I discovered books at a young age. I knew immediately there was something important between the covers, something to be decoded. I learned to read and I was hooked. I grew up in a small rural town. There were no bookstores. I discovered I could order paperback books through the school that arrived in a big box once a month or so. For every book I read, I got to paste a gold star on a chart attached to the wall. I soon filled my chart. By then the stars were no longer necessary.

This past Saturday along with five other writers I greeted dozens, maybe hundreds, of customers who walked into Gallery Books in Mendocino to celebrate Independent Bookstore Day. Some knew about the event in advance and some were surprised. Everyone, as far as I could tell, was happy they came. There was a scavenger hunt, a Golden Ticket hunt, and a variety of other fun things to do not the least of which was to check out the incredible selection of books and meet some of the authors.

 

Guest Authors Joseph Tappero and Patty Joslyn

 

Guest Authors Malcolm Macdonald & Fran Schwartz

 

Independent Bookstore Day is highly successful, serving as one of the busiest and most profitable days for independent booksellers nationwide. With over 2,000 stores participating annually this year, the event helps generate sales, increases customer awareness, and engages the community in driving a renaissance in local, physical bookshops.

 

Golden Ticket winner

 

I fondly remember the great independent bookstores where I found the authors and poets and thinkers and friends that changed my life: Cody’s in Berkeley, Kepler’s in Menlo Park, City Lights in San Francisco, and, for over fifty years Gallery Books in Mendocino, where just recently they’ve even sold a couple of books that I wrote. Who’d da thunk it?

No matter how many books I read, I’ll never make a dent in the unimaginable number I might have read, in Borges Library of Babel. But, I will have the satisfaction of the ones I did get to.

In 1939 there were an estimated 10,640 new titles written. (The New Yorker) In 1950, eleven thousand new titles appeared, according to Publishers Weekly; in 1970, the number was thirty-six thousand, a threefold increase. Today, something like three million books are published every year, including self-published e-books that are available only on digital platforms.

You can support your local independent bookstore by purchasing your hardcover and paperback books at the store. If you purchase e-books, Bookshop.org supports local, independent bookstores by channeling over 80% of its profit margin to them, providing an ecommerce alternative to Amazon. It gives 30% of the cover price to specific stores designated by customers and distributes 10% of regular sales into a shared pool for all participating independent stores.

 

 

According to Kristen McLean, an industry analyst, two-thirds of the books released by the top-ten trade publishers sell fewer than a thousand copies, and less than four per cent sell more than twenty thousand.

Whether writing or selling books, it’s a tough business.
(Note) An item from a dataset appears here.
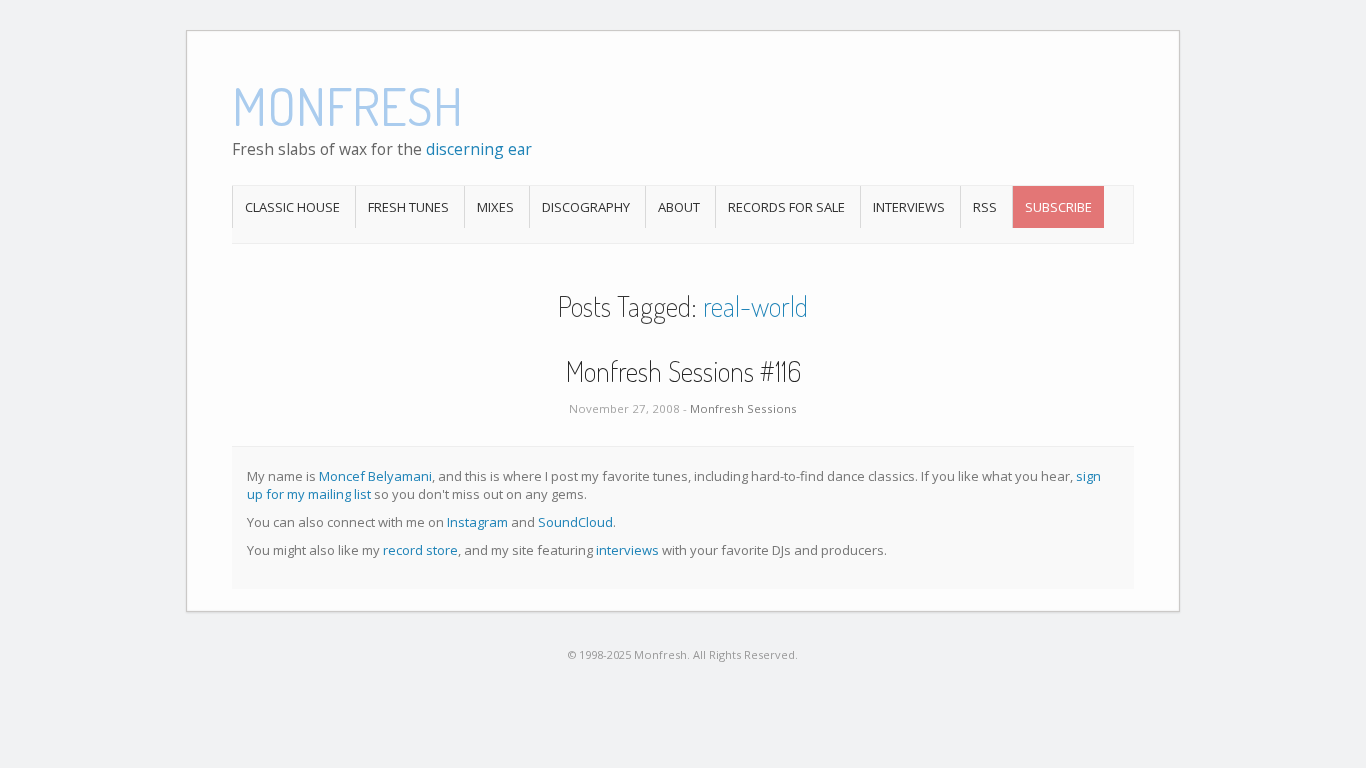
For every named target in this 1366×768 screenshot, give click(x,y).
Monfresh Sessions (743, 408)
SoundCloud (575, 522)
Independent bookstores were on the decline as the chain stores (B. Dalton. Waldenbooks), superstores (Borders, Barnes & Noble), and online stores (Amazon, etc) tore into their business at about the same time that Jaws ripped through the movie industry.

But, “Indies” have staged a “triumphant comeback,” with a 70% increase in the total number of independent bookstore locations since 1970 according to Straight Arrow News.

 

 

Why, you might ask, do we need independent bookstores?
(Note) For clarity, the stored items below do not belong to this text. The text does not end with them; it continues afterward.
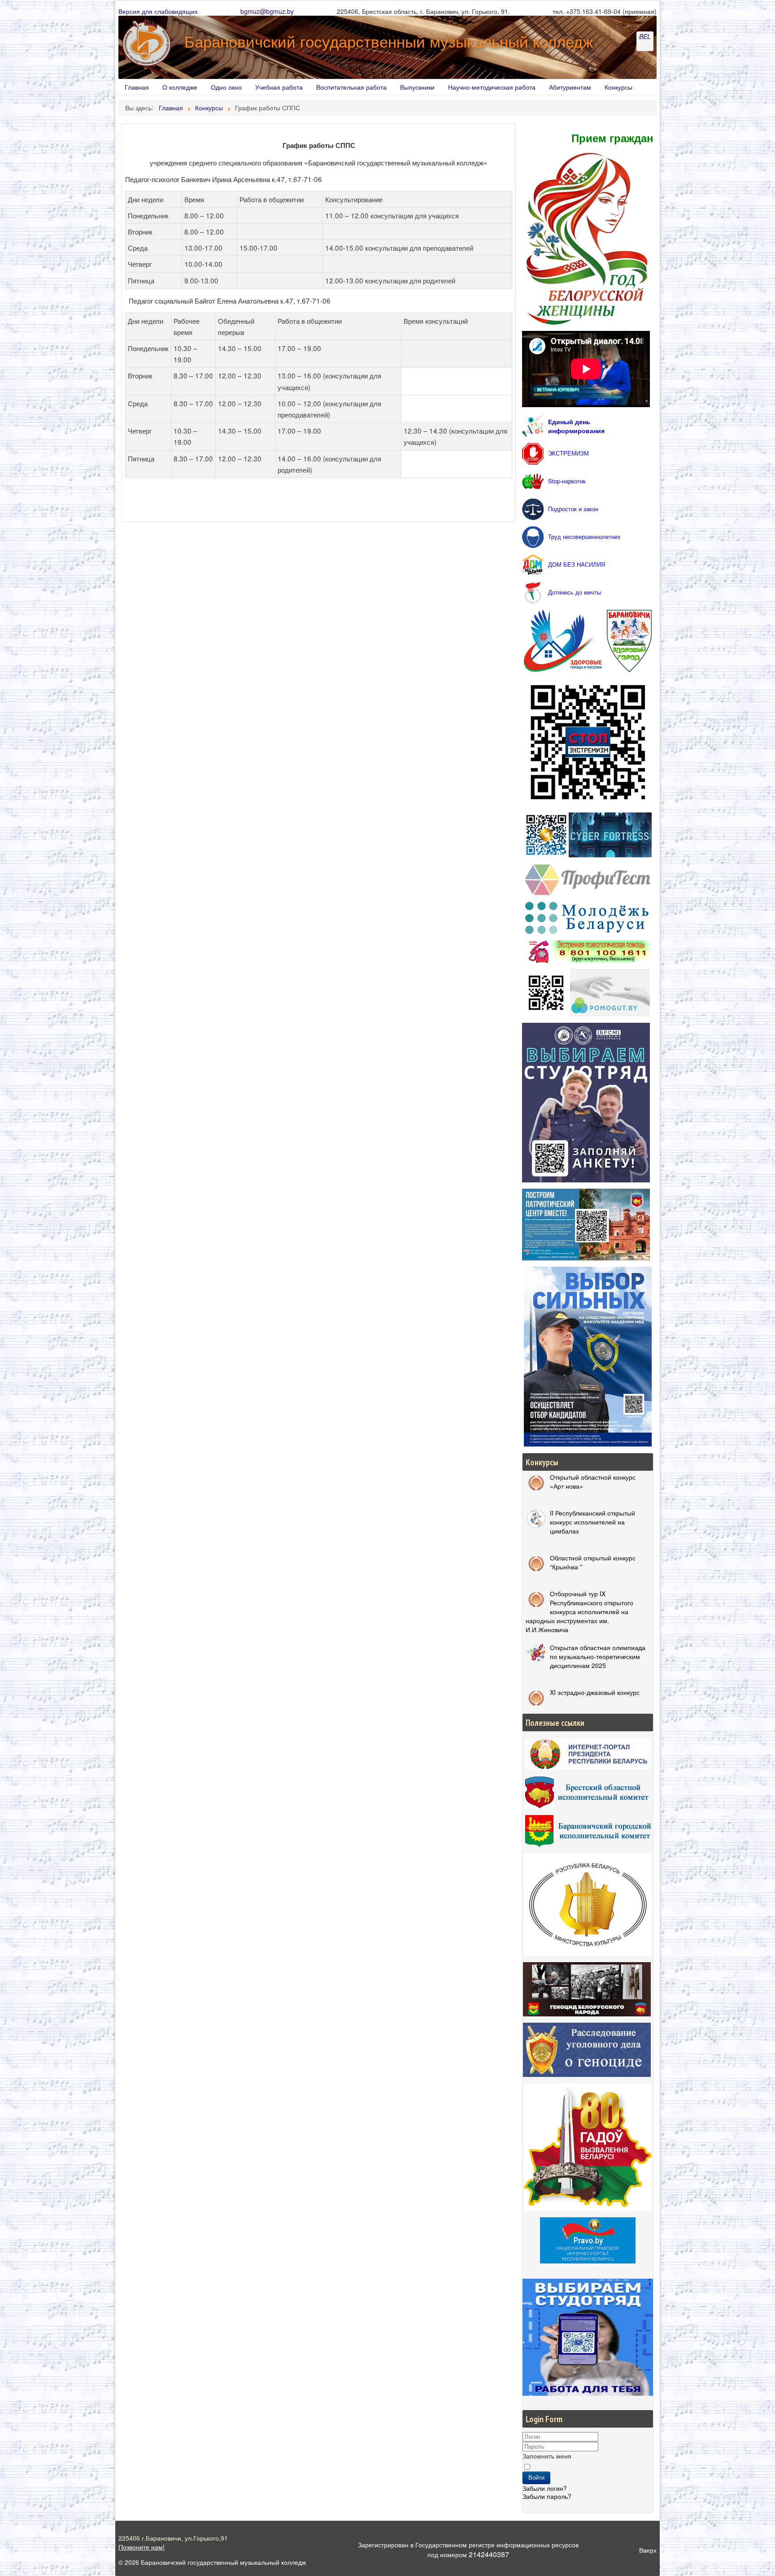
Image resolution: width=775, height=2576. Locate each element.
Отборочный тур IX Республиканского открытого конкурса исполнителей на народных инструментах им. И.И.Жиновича (579, 1611)
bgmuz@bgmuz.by (267, 11)
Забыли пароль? (546, 2496)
“One [reason] is the obvious benefit of being able to fondle the product. Printed books have, inescapably, a tactile dimension. They want to be held. ‘Browsing’ online is just not the same experience. For that, you need non-virtual books in a non-virtual space. The level of customer service is another benefit. Salespeople today tend to be book lovers themselves (historically not always the case), and they can recommend a new book or help you find a book whose title you have forgotten. The chief rationale offered for brick-and-mortar bookstores today is that they are community-building spaces. They are practitioners of bibliotherapy. They introduce people to books that will help them overcome grief or minister to confusions about life choices or personal identity. And the stores are fashioned to be neighborhood gathering places, like park playgrounds. They welcome everyone—toddlers, oddballs, and professors. They schedule author appearances and other events, often hundreds of them a year. Regulars drop in to chat about books.” (The New Yorker)

Your local bookstore is “local.” It helps support the local economy. What goes around comes around. This is something that seems to resonate more and more as the downside of big business, big tech, and big money incites a reaction against algorithm-driven culture.

In 2025 alone, 422 new independent bookstores opened, a 31% increase from 2024, thriving by focusing on community, curation, and in-person experiences, overcoming the rise of online retail giants. (Fast Company) The independent bookstore survives not by competing with Amazon, but by becoming something Amazon cannot be.

Independent bookstores are no longer just sellers, they are filters of attention. They play a role closer to editors of culture, curators of meaning, and gateways through the noise. In a world flooded with millions of titles, the indie bookstores matter more, not less, in the age of abundance.